Source material START

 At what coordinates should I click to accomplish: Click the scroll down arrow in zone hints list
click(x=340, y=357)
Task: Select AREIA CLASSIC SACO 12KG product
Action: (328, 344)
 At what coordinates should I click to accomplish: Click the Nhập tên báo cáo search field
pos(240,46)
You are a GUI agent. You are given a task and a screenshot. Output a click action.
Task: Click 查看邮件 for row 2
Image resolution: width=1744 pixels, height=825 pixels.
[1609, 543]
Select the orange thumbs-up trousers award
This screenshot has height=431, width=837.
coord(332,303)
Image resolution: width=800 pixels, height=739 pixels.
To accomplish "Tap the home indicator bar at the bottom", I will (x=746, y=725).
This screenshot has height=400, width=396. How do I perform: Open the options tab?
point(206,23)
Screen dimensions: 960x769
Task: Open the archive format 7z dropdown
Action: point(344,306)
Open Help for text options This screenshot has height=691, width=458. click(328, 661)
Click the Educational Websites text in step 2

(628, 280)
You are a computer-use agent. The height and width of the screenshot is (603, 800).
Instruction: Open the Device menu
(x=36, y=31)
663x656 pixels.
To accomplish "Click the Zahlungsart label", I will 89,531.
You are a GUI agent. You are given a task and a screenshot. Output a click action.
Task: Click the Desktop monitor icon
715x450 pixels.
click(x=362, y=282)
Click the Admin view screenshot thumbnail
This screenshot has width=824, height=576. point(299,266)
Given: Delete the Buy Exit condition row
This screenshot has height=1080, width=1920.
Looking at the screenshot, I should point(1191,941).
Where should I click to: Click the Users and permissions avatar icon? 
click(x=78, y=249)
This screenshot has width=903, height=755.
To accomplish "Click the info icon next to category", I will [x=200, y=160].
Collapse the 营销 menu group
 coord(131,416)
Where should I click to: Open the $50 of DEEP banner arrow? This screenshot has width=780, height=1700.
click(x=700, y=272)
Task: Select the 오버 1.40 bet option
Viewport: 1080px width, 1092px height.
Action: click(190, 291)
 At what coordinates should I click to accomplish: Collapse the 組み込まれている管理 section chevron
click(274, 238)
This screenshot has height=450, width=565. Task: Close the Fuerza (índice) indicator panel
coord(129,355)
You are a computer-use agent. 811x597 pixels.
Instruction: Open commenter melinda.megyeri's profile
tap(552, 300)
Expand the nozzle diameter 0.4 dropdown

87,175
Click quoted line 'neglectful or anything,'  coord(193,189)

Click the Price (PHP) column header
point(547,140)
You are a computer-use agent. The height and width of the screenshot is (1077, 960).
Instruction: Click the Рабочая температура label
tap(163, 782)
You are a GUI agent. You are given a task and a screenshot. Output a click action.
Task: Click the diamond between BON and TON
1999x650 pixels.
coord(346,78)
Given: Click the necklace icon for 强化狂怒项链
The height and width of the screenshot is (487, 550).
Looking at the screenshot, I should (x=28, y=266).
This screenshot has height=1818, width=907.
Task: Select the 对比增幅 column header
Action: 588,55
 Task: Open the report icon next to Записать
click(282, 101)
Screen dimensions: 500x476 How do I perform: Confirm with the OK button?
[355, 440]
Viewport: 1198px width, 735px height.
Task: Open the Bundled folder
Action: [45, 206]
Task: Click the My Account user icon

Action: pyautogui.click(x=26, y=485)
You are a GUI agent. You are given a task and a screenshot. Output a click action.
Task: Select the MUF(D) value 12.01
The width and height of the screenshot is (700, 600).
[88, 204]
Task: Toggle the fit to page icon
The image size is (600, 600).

Source material END

- [What this task involves] Extract from the data every line where "computer" shows up.

- [The completed task]
You are a computer-use agent. The height and width of the screenshot is (603, 800).
You are a computer-use agent. 811x597 pixels.
You are a computer-use agent. The height and width of the screenshot is (1077, 960).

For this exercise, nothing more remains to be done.